Ethiopia ousts agencies to take over relief effort. US officials doubt Eritrea will get supplies
| Washington
``It looks like the Ethiopians have decided to solve the Eritrean problem by eliminating the Eritreans,'' says a senior American policymaker. He refers to the Ethiopian government's decision to stop foreign relief agencies from operating in its strife-torn northern provinces.
Separately, Alan Woods, administrator of the United States Agency for International Development (AID) says: ``Two million needless deaths'' may result from the Ethiopian policy.
Mr. Woods and other relief specialists huddled late last week to discuss generating international pressure both on the Ethiopian government - to reverse its policy, and on rebel forces - to stop attacking international relief columns.
The objective, officials say, is to get a rapid resumption of international food distribution in the Tigre and Eritrea provinces before supplies run out. Though a one-month supply is in the port areas, the inland distribution network is virtually frozen. Some food stations reportedly have not been restocked for six weeks.
Relief officials are willing to take full responsibility for their own security if the Ethiopian government will let them back on the roads. The officials hope international pressure on the rebels will permit development of a neutral system of feeding the starving non-combatants.
Recent rebel gains in the northern provinces led Ethiopia's government to put defeating them ahead of feeding the local populace, US officials say. Foreign diplomats in Ethiopia have said that the Ethiopian government reportedly plans to distribute food in those provinces only to loyal followers and their families.
This is a particularly complex situation in which both sides in the 20-year-long civil war are ``equally thuggish,'' a well-placed US diplomat says. One former Soviet client, the Eritrean rebel front, is fighting a current Soviet client, the Ethiopian government.
``The Soviets have a special responsibility here,'' says a senior administration official, ``and we don't think they are exercising it. Secretary [of State George] Shultz pointed that out clearly to [Soviet Foreign Minister Eduard] Shevardnadze'' last Thursday in Geneva.
Though the US is pursuing its objective through multiple diplomatic channels, officials admit its direct leverage on the Ethiopian government and the rebels is small. Last week Woods urged the media to focus on this desperate situation, noting that ``world outrage over forced resettlement'' of starving villagers in 1984-85 led the Ethiopian government to change its policy.
An estimated 5 million to 7 million people face starvation in Ethiopia. About 40 percent of them are in Tigre and Eritrea. Relief efforts in the rest of the country are proceeding satisfactorily, but the program in the north has been plagued by the civil strife.
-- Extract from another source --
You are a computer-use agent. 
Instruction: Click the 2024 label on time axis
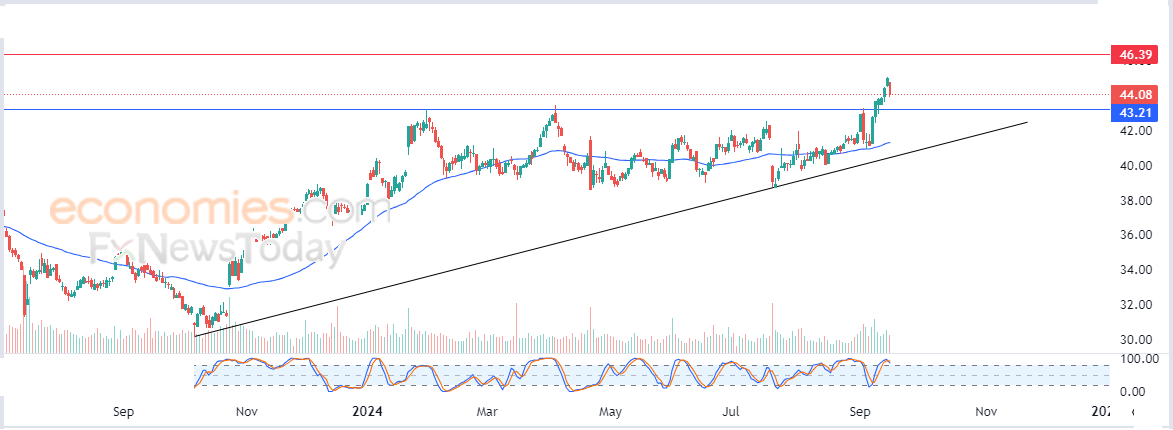pos(367,411)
Over 100 relief trucks have been destroyed by rebel activity over the last six months as fighting has picked up. The private organizations, which deliver the US aid, have been battling Ethiopia's government to allow an ``open-roads policy'' whereby relief officials would travel without government security. But on April 6, Ethiopia ordered all expatriate relief officials to leave the two provinces and said it would assume control of the relief effort.
While adequate food supplies are reaching the ports, Woods says, the Ethiopians cannot manage the food distribution alone. If they take control of international relief trucks and supplies, he adds, they will lose their neutral status and whatever protection that gave them from rebel attack.
US supplies will continue to be shipped, Woods says, but will be reviewed on a case-by-case basis. The US does not want to send food that will rot on the docks or be distributed by political criteria rather than need, officials say. The US is the largest single aid donor, pledging 268,000 metric tons of grain at a total cost of $112 million.